Delay in Diagnosis Key

The time delay from onset of symptoms to referral to a retinal specialist also correlated with bad initial acuity. Of patients enrolled in the EVS, 26% presented without pain and another 14% presented without hypopyon, two usual “hallmarks” of endophthalmitis. Delaying the diagnosis, particularly in patients who have no pain or hypopyon, “hoping that the postop inflammation will go away” can have disastrous implications for the patient’s final vision. Most OMIC endophthalmitis claims that have settled with indemnity centered on delay in diagnosis as the key element.

 Many patients enrolled in the EVS had the use of various routes of preop and intraop antibiotics such as topical, subconjunctival, and within the infusion fluid.
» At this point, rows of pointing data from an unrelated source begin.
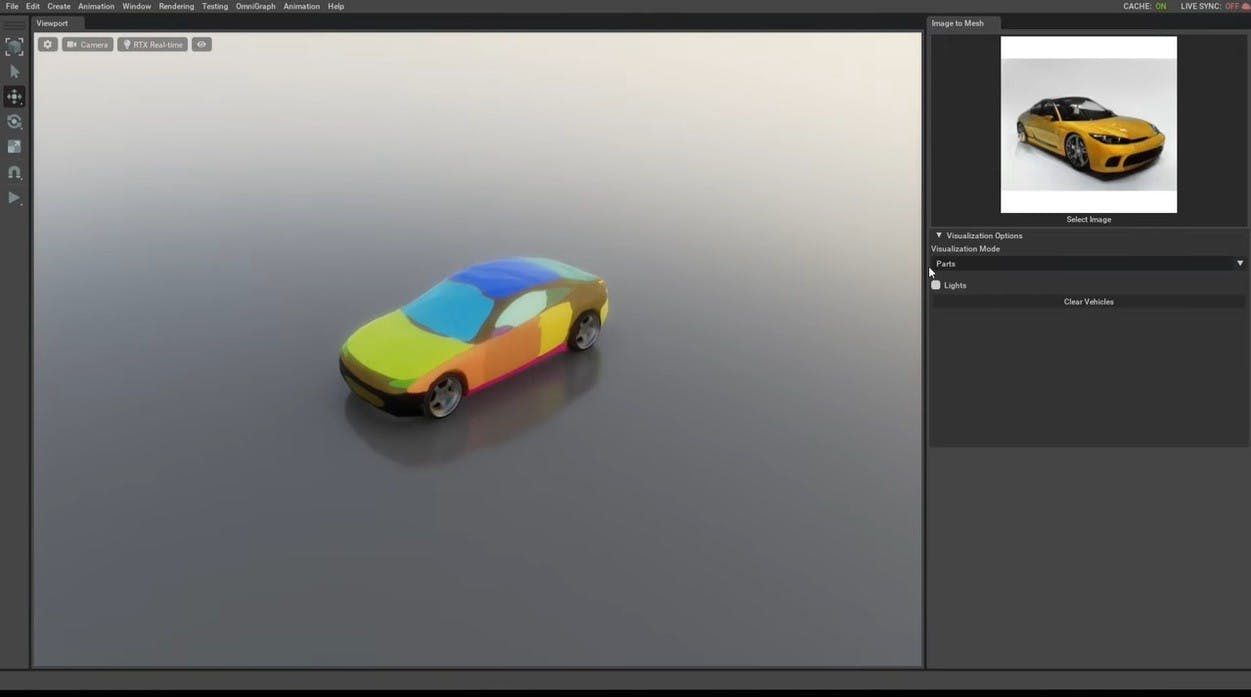Viewport: 1251px width, 697px height.
Task: Toggle the CACHE ON status
Action: (1144, 7)
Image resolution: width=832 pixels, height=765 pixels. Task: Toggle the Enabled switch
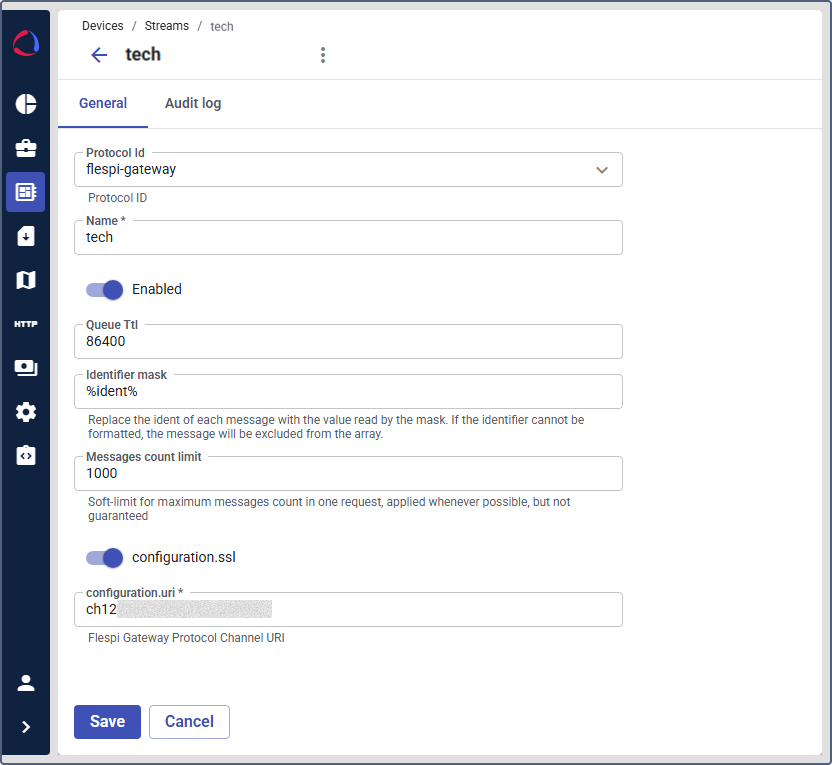(x=104, y=289)
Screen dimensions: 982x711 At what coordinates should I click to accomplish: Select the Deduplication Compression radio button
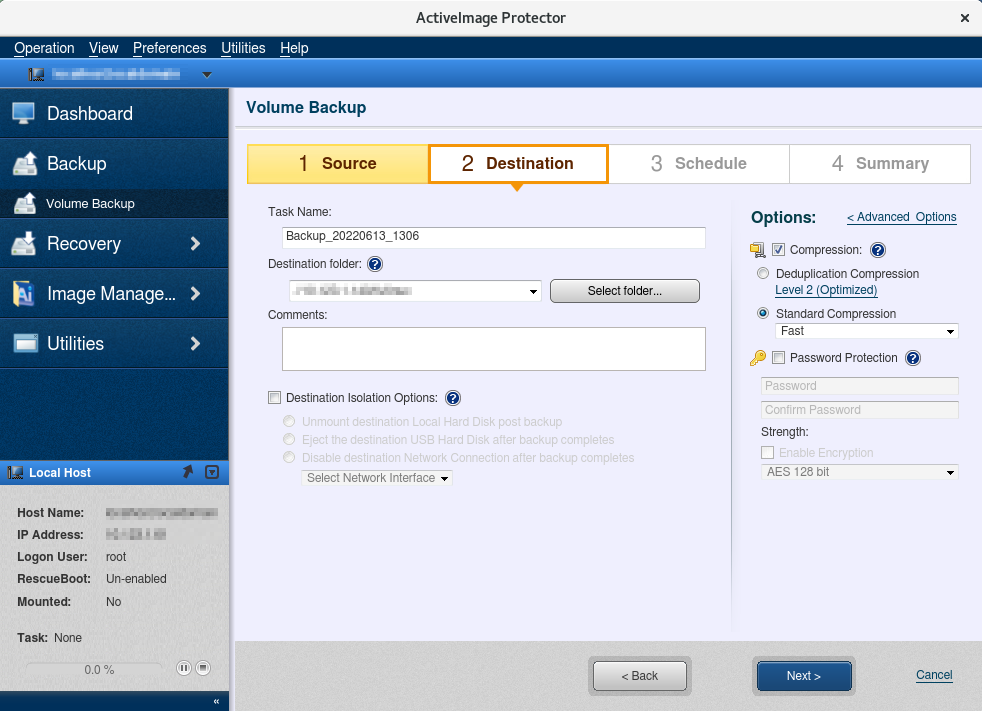click(x=764, y=274)

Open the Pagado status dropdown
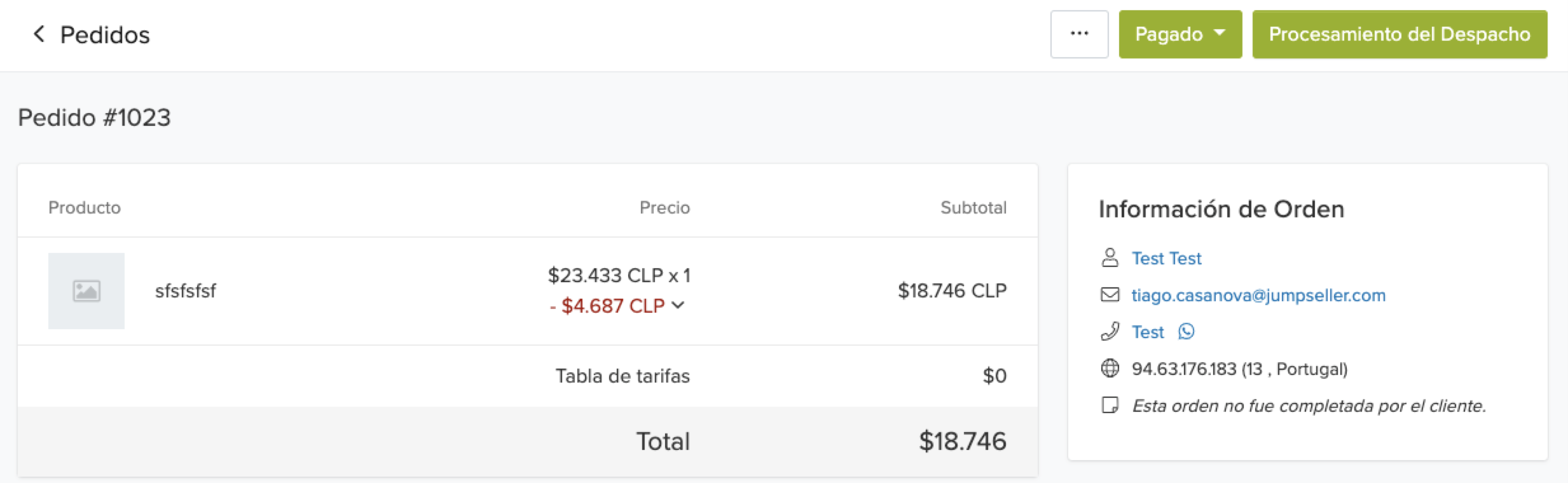(1179, 34)
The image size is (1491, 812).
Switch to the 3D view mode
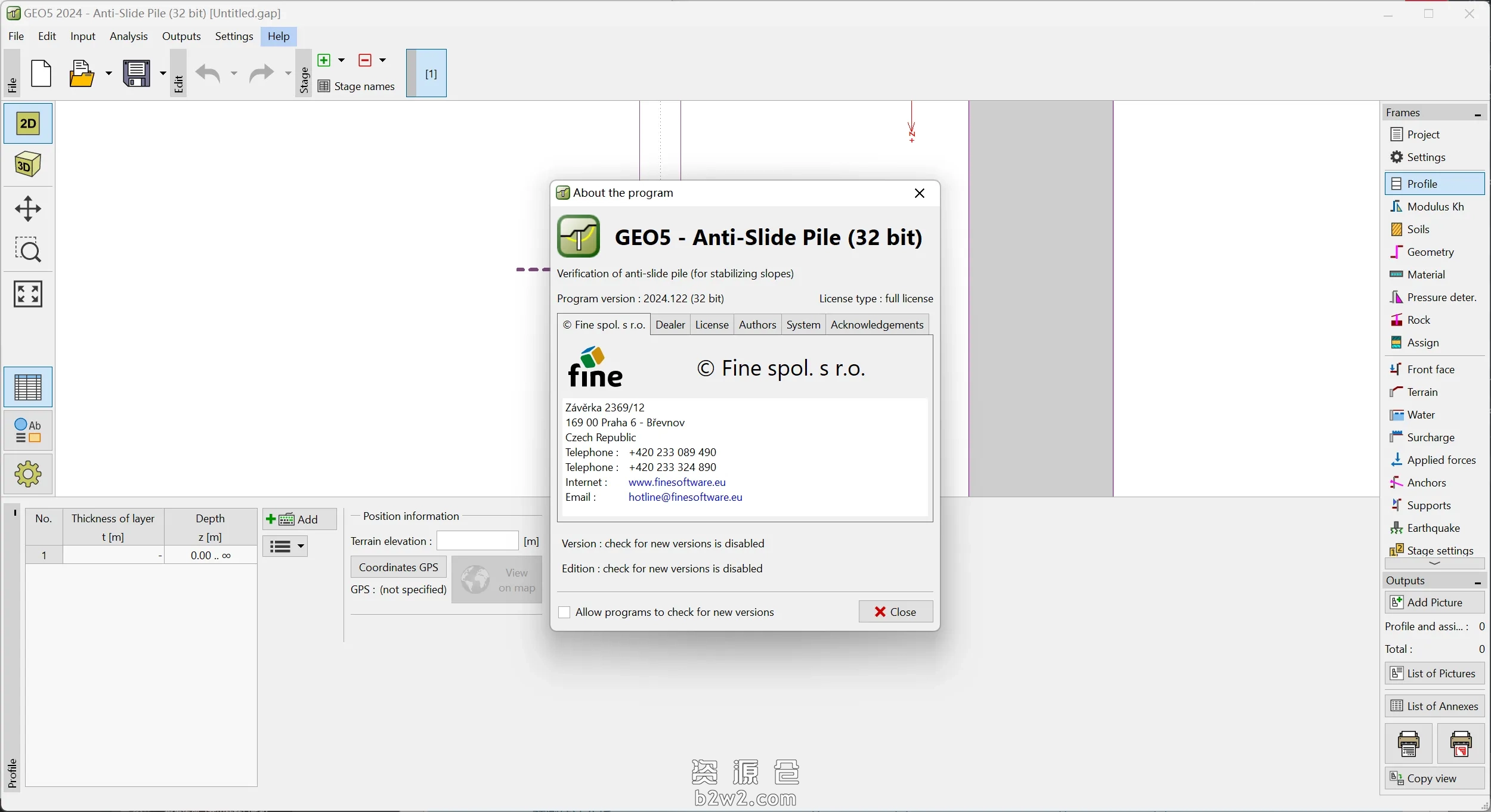[x=27, y=165]
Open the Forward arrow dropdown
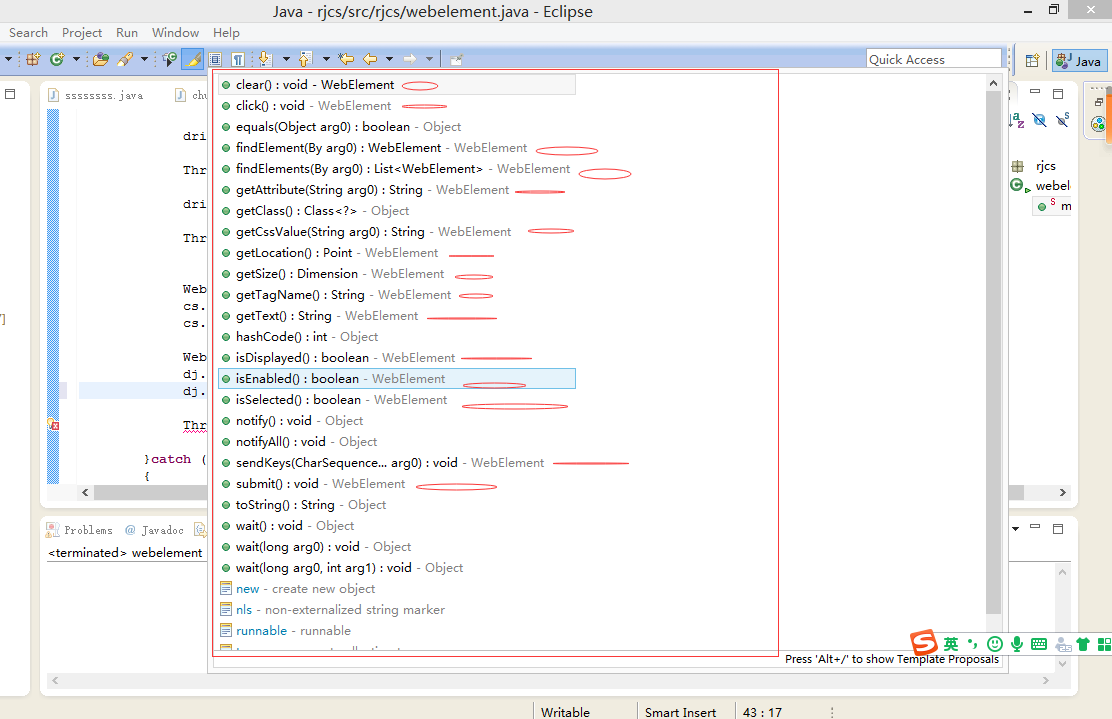 (x=428, y=58)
While the EVS was unfortunately not set up to determine risk factors for endophthalmitis, it is clear that the use of pre- and intraoperative antibiotics does not totally prevent the occurrence of postop infection. Individual surgeons still must establish their own standard of care for the use of prophylactic antibiotics. The EVS has clearly demonstrated, however, that the use of intravenous antibiotics as utilized in the study is unnecessary in the management of post cataract endophthalmitis.

Endophthalmitis is a potentially devastating complication of intraocular surgery. The mere occurrence of endophthalmitis alone, despite its acceptance as a recognized complication of cataract surgery, still may invite an attempted malpractice claim. The key to success in avoiding liability in these cases is to try to obtain the best final visual outcome possible. The EVS has given ophthalmologists several key risk management principles in this regard.